Repeal of the 90 day deeming provision attracted the most support and the least opposition from stakeholders.  The HRIA and EWPA agreed that repeal of the 90 day rule would assist small and medium hire businesses.  Most peak bodies representing businesses in the marine and aviation industries involved in the lease of goods also considered that this amendment would reduce confusion and risk to hire businesses and reduce costs by minimising the need to make registrations in respect of leases of serial numbered goods (which includes boats and aircraft) where those leases were for a term of less than 12 months.  Some stakeholders acknowledged that this would bring Australian law into line with the PPS regimes in New Zealand and Canada which did not draw a distinction between serial numbered goods and other goods for the purposes of deeming certain leases to be security interests. 

In light of comments by the hire industry that the risk of sale of leased items is low, it also appears that additional serial number registrations bring limited additional benefits to hire business beyond the protections that a general registration affords.  For leases that are likely to be for 90 days or more but less than 12 months, businesses could decide to rely on a general registration against the customer rather than make additional registrations against the serial number of the goods. 

Further, repealing the 90 day rule would also mean that, to the extent businesses chose to include a default timeframe in a lease to avoid the application of the deeming provisions, they would only need to consider the inclusion of one default timeframe (e.g. a term of less than 12 months for all goods rather than also needing to consider inclusion of a term of less than 90 days for serial numbered goods).  The inclusion of such a timeframe would safely avoid the application of the deeming provisions.  Based on advice from the hire industry that most leases will be for less than 12 months, there would be limited need to revisit this default timeframe. 

For leases of a term of less than 12 months, hire businesses would protect their interests by relying on proof of their ownership of the leased goods (e.g. the lease agreement). 

Most stakeholders considered that this option would reduce the need for registrations of short term leases of serial numbered goods without significantly affecting the value of the Register as a source of information about interests in personal property. 

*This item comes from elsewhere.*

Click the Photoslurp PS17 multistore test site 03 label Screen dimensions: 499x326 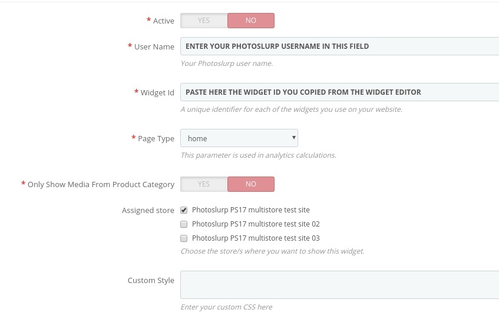[x=256, y=238]
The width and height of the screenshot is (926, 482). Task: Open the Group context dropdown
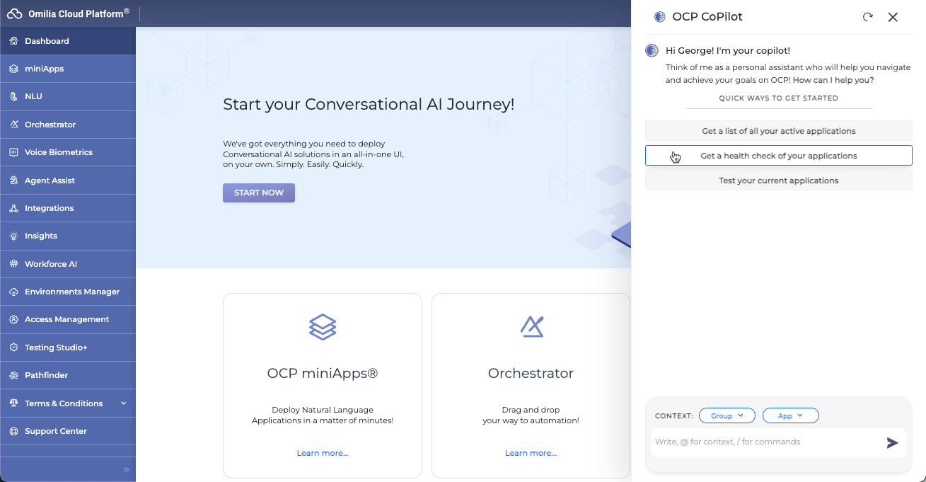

Lower compliance costs would potentially reduce the costs of leasing goods for customers, although the consultation did not gather evidence to say that this would be a likely outcome. The Australian Motor Industry Federation raised concerns that the change may have unintended consequences for the cost of bailments of goods.  However, this risk is considered to be remote given that bailments of less than 90 days are not currently covered by the PPS Act and the amendment would mean that bailments of 90 days or more but less than 12 months would be similarly excluded.  Concerns about the cost of bailments of less than 90 days were not identified during consultation.  Concerns about a possible increase to the cost of bailment were also not borne out in the comments of other stakeholders. 

Stakeholders in and related to the hire industry (e.g. financiers) did not consider that repeal of the 90 day rule would result in a material change in practice such that there would be any significant cost in transitioning to a situation where the 90 day rule no longer existed.  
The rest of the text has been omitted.